Work request:
Where does the string "agent" occur in the records? Copy each line that holds it.

=== Supplied material ===

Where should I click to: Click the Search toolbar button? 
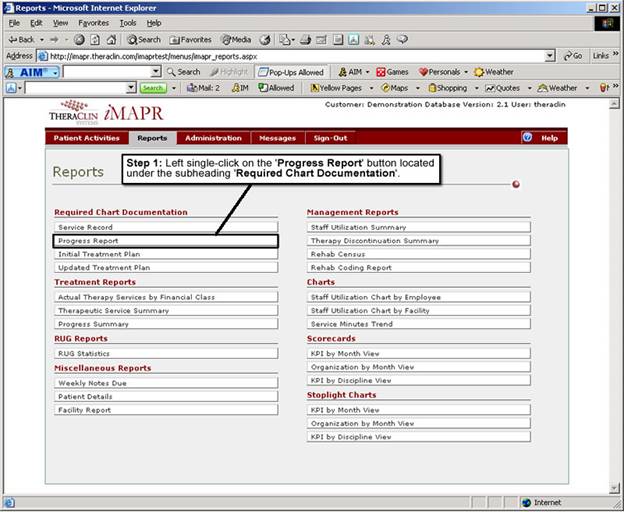(x=143, y=39)
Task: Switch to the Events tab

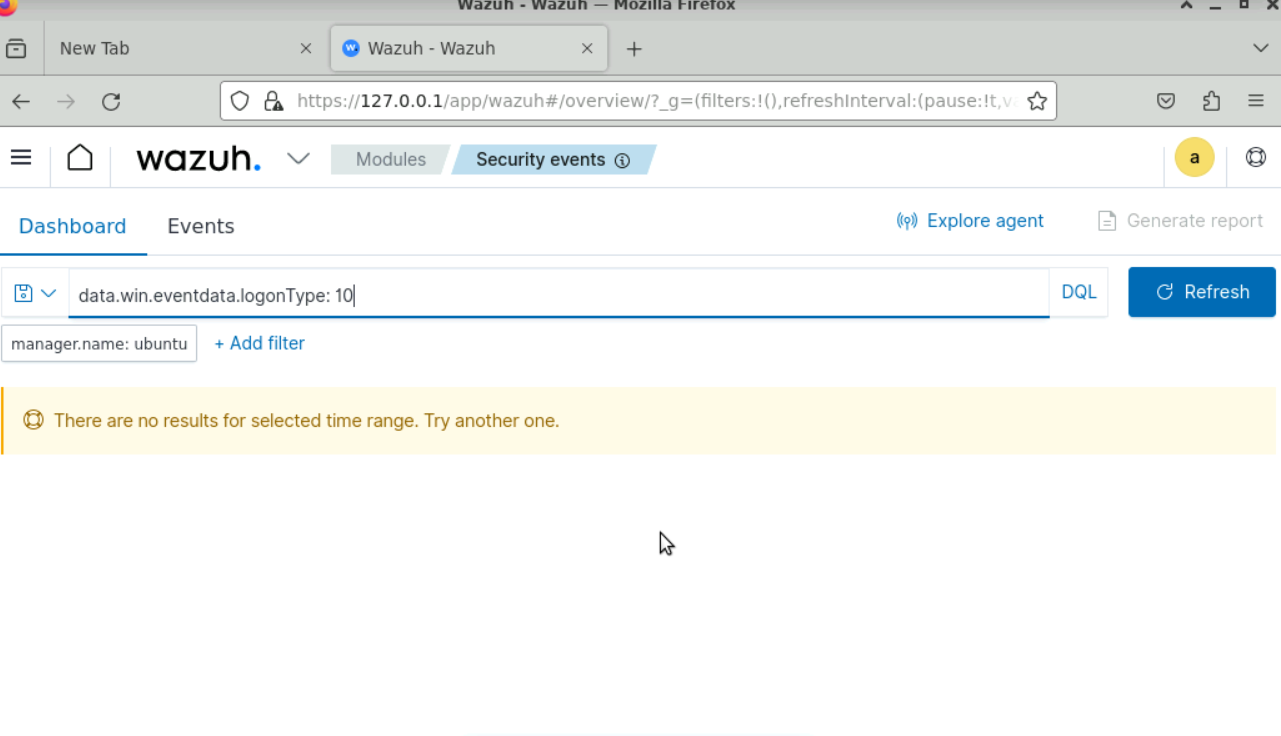Action: pos(200,226)
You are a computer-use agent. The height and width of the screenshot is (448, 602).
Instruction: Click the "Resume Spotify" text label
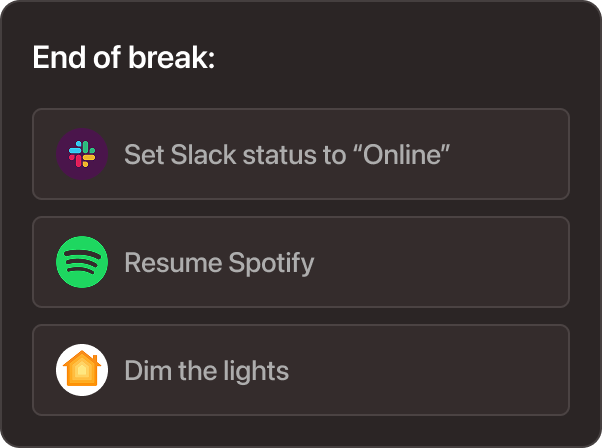tap(219, 262)
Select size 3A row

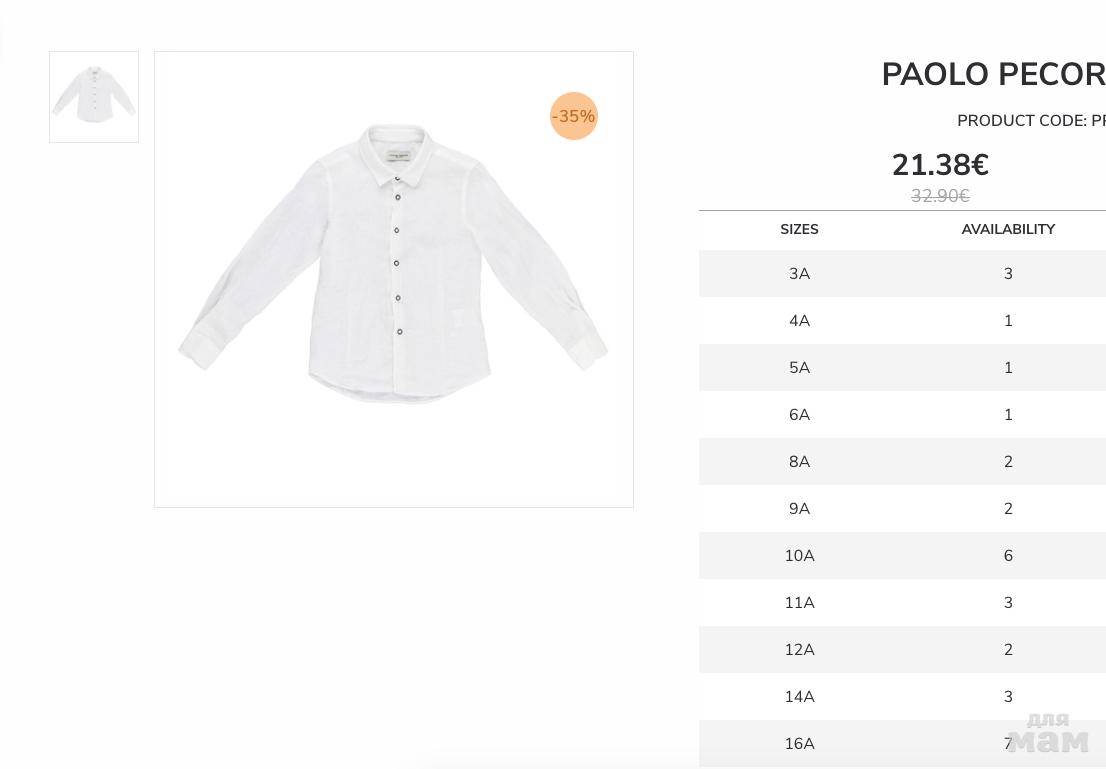pos(799,274)
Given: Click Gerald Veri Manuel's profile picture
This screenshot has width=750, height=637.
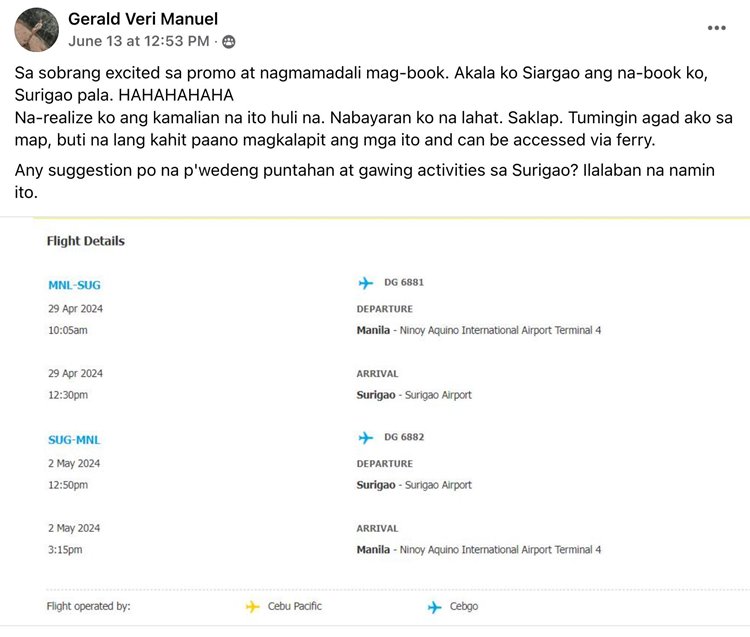Looking at the screenshot, I should (x=36, y=30).
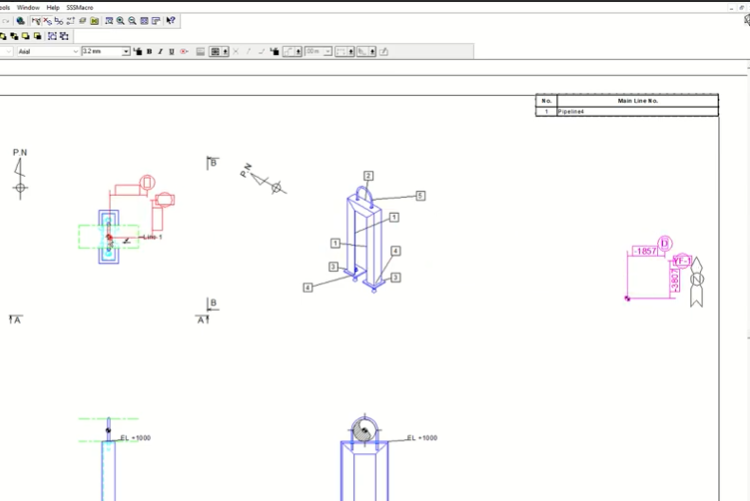Image resolution: width=750 pixels, height=501 pixels.
Task: Click the Zoom Out magnifier icon
Action: 132,21
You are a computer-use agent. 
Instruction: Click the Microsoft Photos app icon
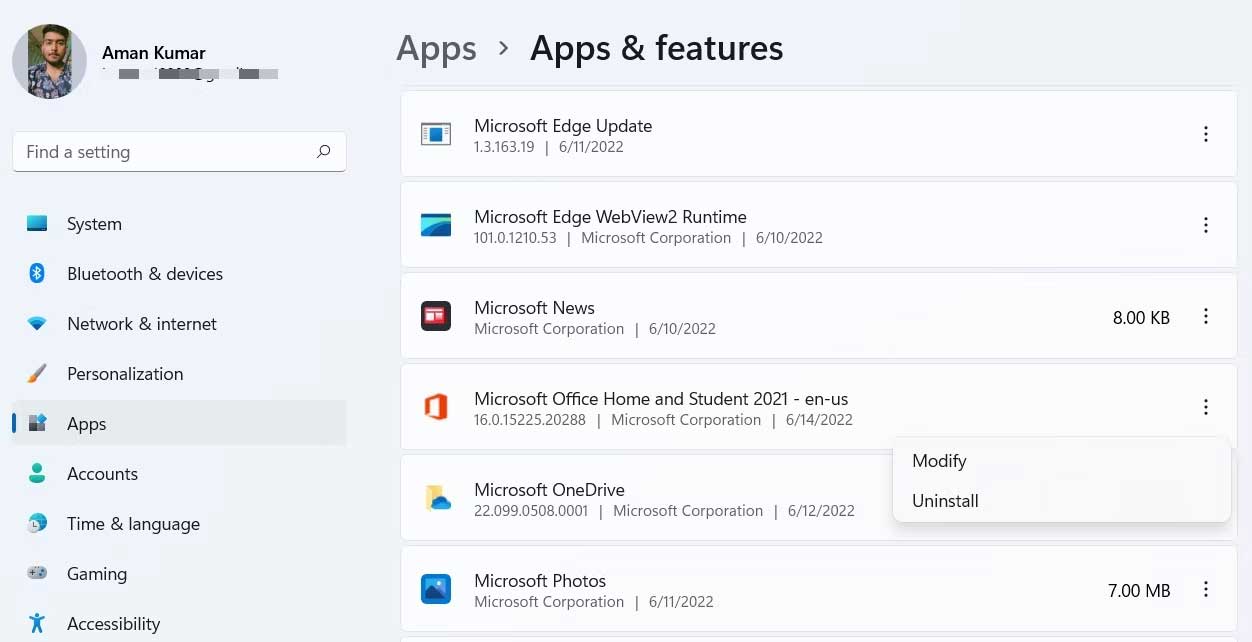tap(435, 589)
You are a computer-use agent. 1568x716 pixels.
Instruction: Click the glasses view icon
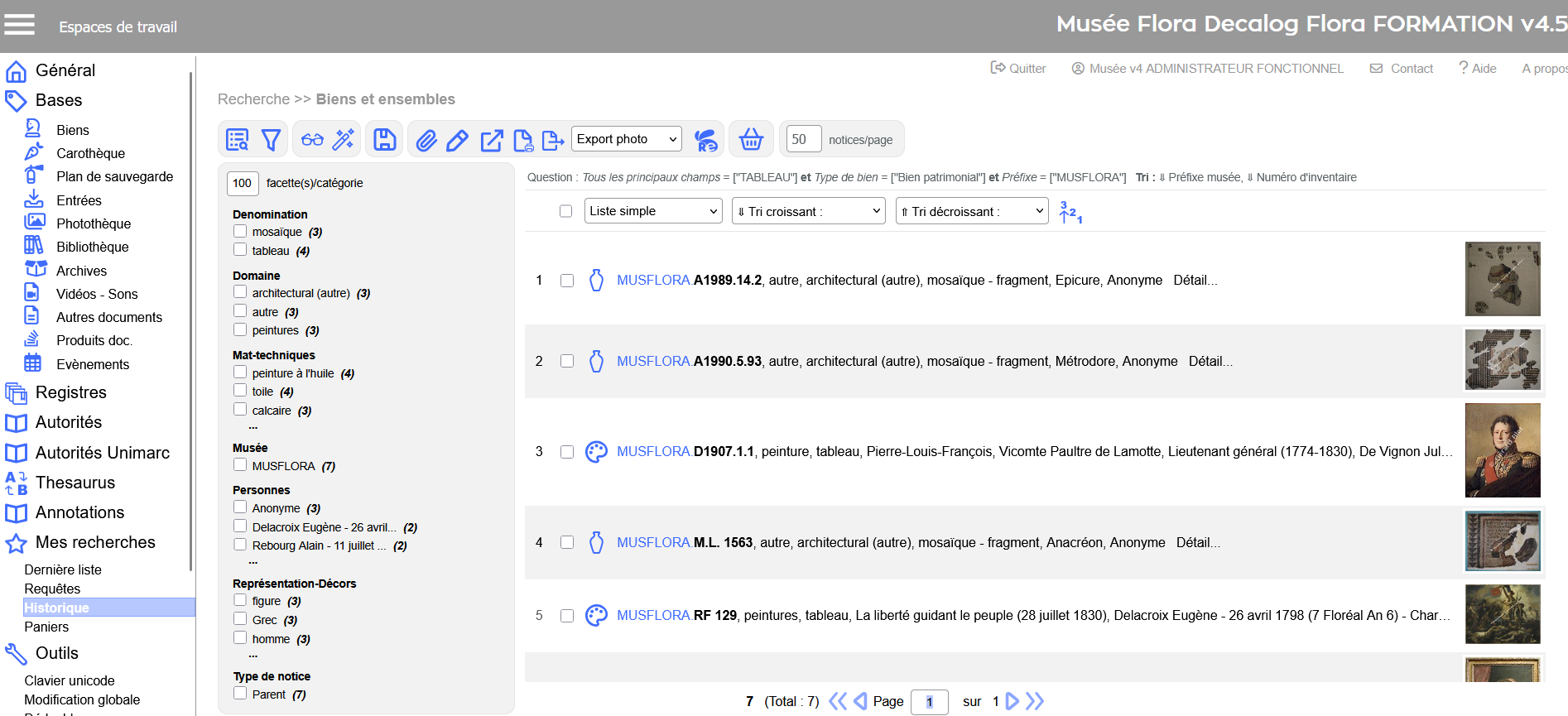312,140
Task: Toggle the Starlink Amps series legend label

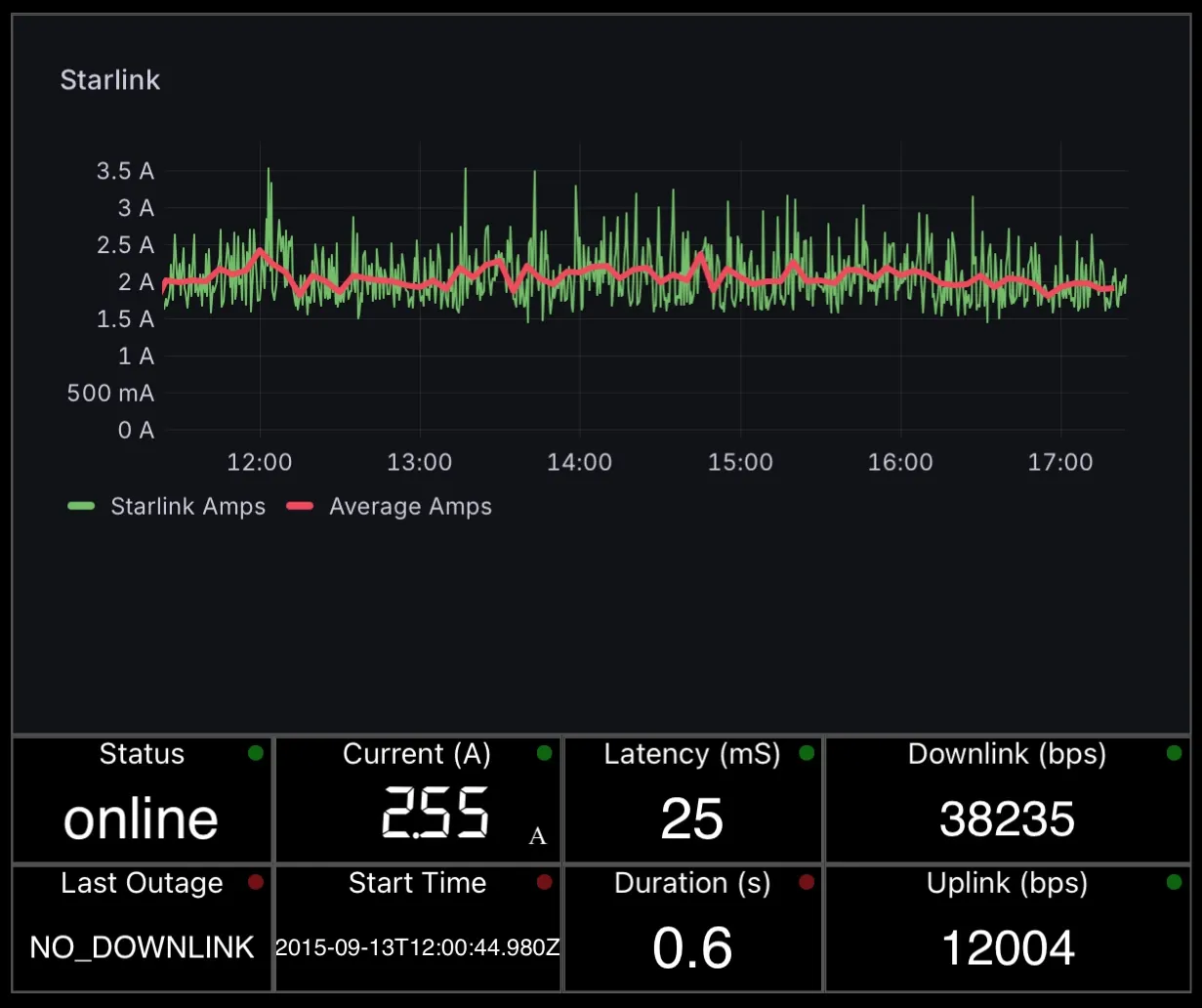Action: tap(187, 506)
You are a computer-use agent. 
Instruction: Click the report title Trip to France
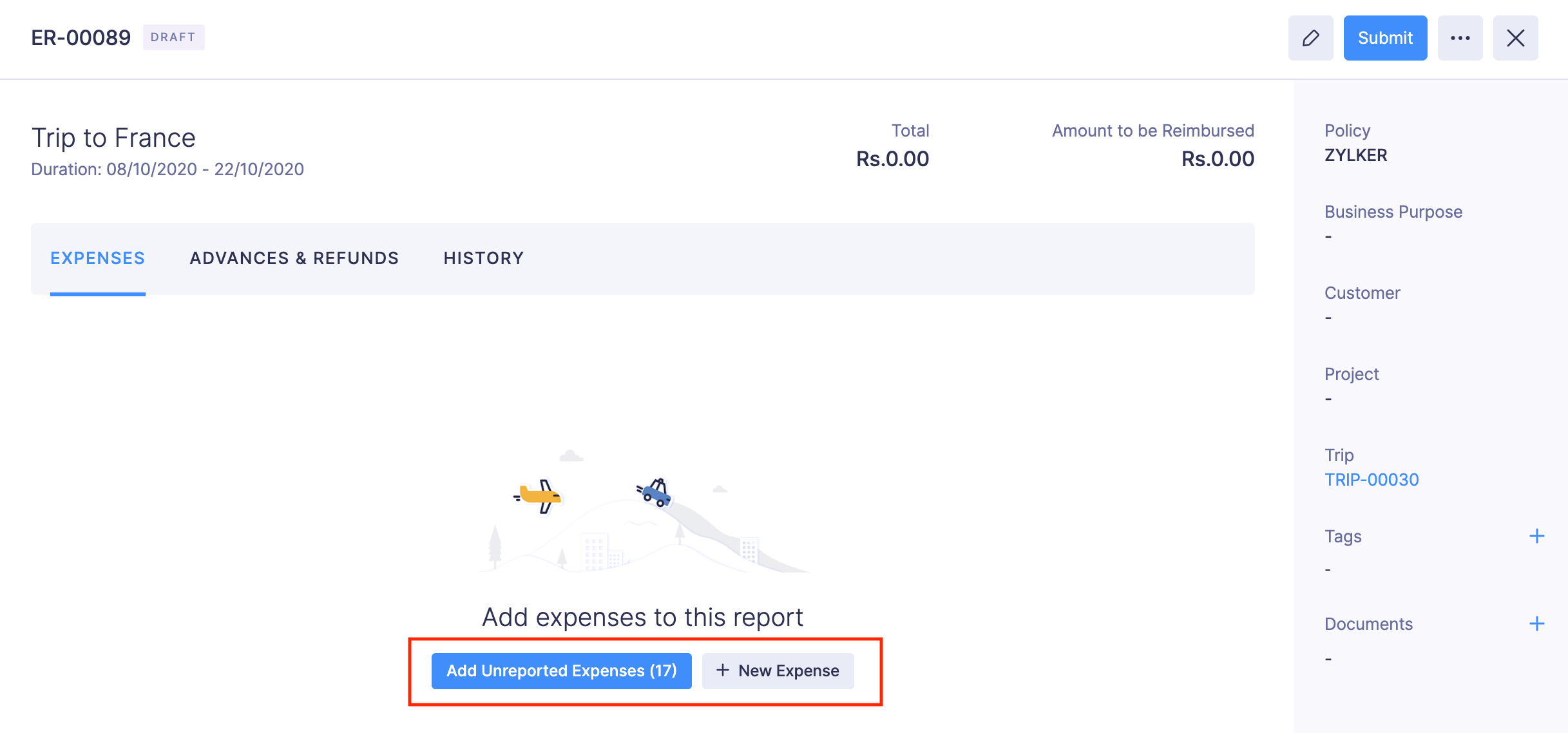tap(113, 137)
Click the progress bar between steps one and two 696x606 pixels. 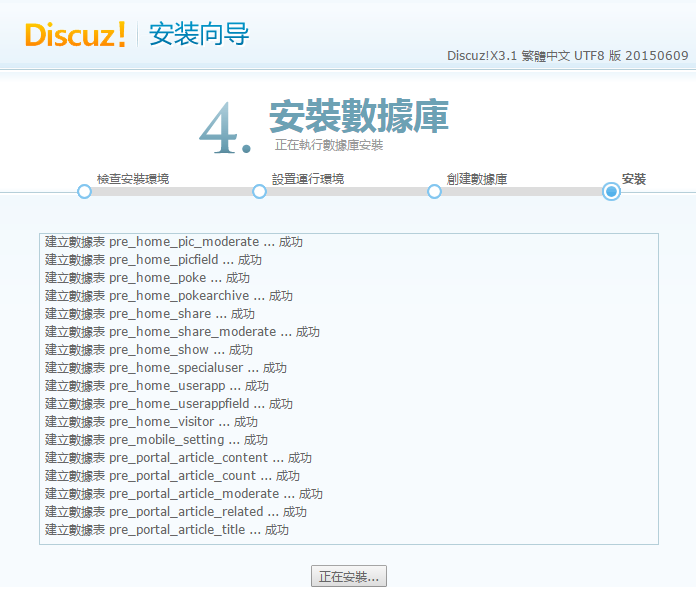(x=171, y=192)
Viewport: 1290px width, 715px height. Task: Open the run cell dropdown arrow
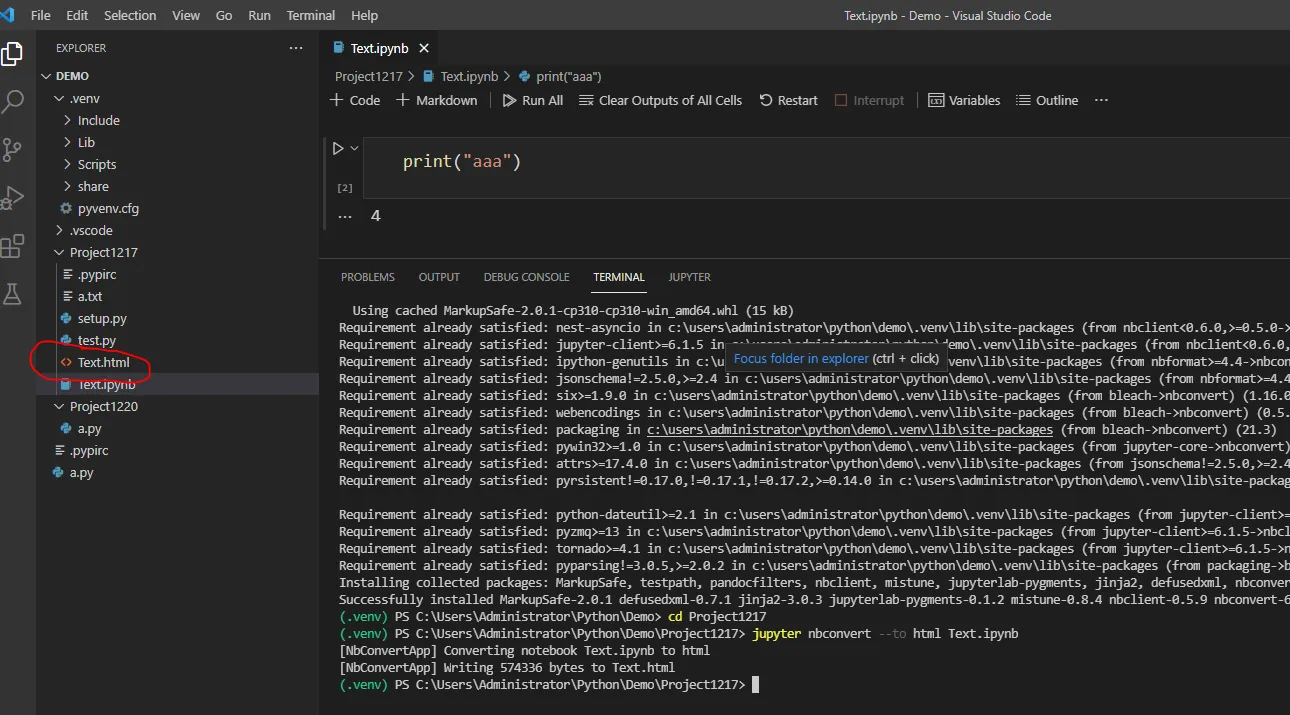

===

The completed task:
You are a computer-use agent. The height and width of the screenshot is (448, 602).
You are a computer-use agent. 
You are a computer-use agent. 1568x716 pixels.
You are a computer-use agent. 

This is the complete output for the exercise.